While there's no denying that Heroes (Willie Nelson's first album back on Sony Music) and Let's Face The Music and Dance are very entertaining records, one has to wonder how long it will be before Willie Nelson – arguably one of the greatest, most celebrated and prolific songwriters in American music history – picks up a pen and starts writing again. The first criticism which could be made of Let's Face The Music and Dance, in fact, is that there are even fewer original songs on it than there were on its predecessor (the ratio of original songs on Let's Face The Music… to new songs on Heroes is one to three) and, while the performances of the songs on Let's Face The Music… are more satisfying than those found on Nelson's last seven albums combined (the singer started slumping when he released Countryman in 2005), the hope for new songs has once again been left unaddressed on Let's Face The Music and Dance, and it's hard to not feel a little shorted by that.

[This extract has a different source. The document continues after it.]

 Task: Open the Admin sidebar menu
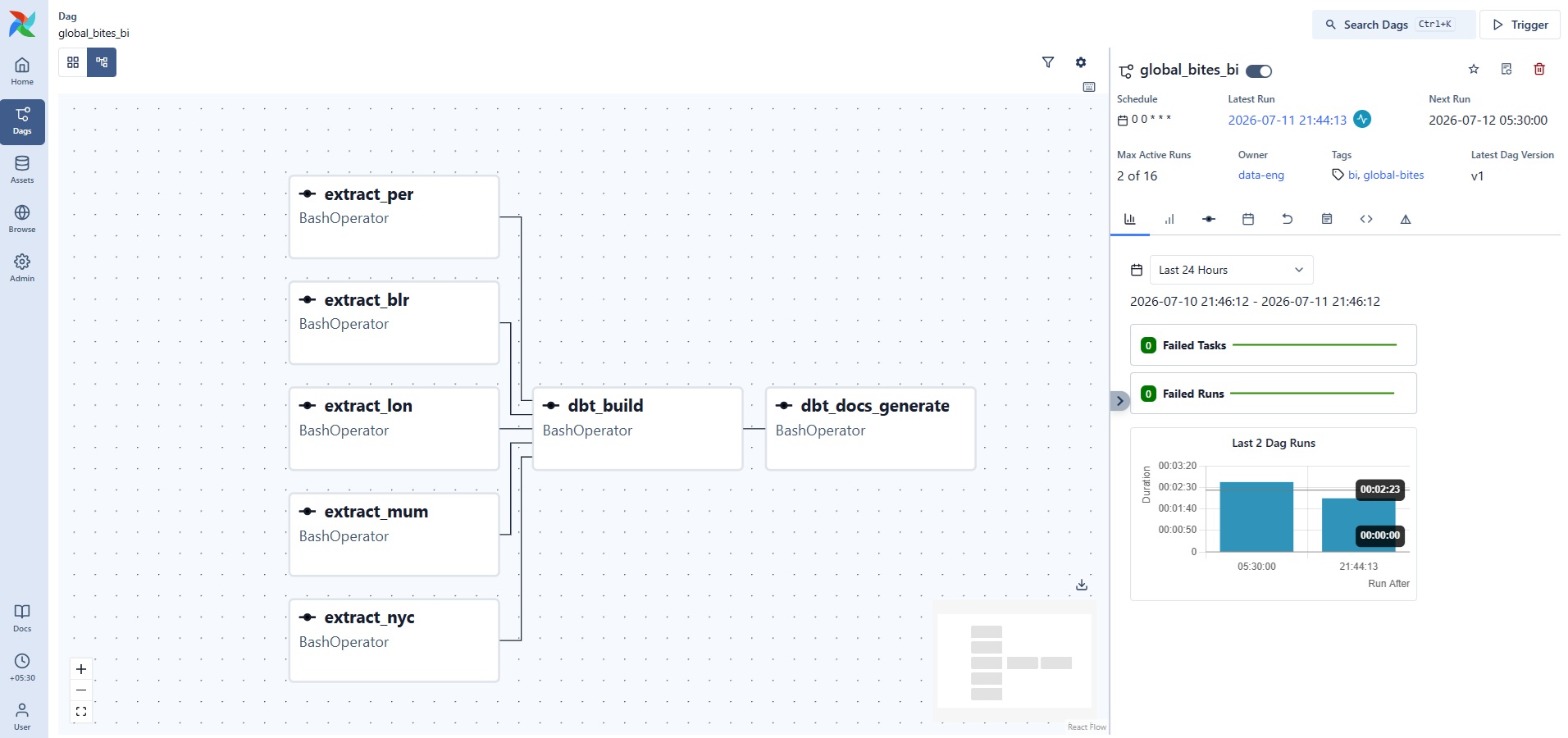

Listeners may indeed feel a little cheated by the fact that there aren't a lot of newer original songs in Let's Face The Music's run-time at first, but that feeling will fade quickly as Nelson and his new band (featuring Billy English on guitar, Paul English on drums, Bobbie Nelson on piano, Kevin Smith on bass, Moose Brown on organ and percussionist Micak Nelson) warm up with the album's title track. Here, Willie Nelson locks into a sound which may be totally foreign to long-time fans – a bit calypso-infused vibe with light Mexican jazz and country soul flavoring – but it will certainly not be unwelcome as the winsome sound snakes its way between listeners' heartstrings. Here, while it is not his own, Willie Nelson treats the song with loving care as he gives the melody just enough winsome sweetness and desire to make listeners' knees weak.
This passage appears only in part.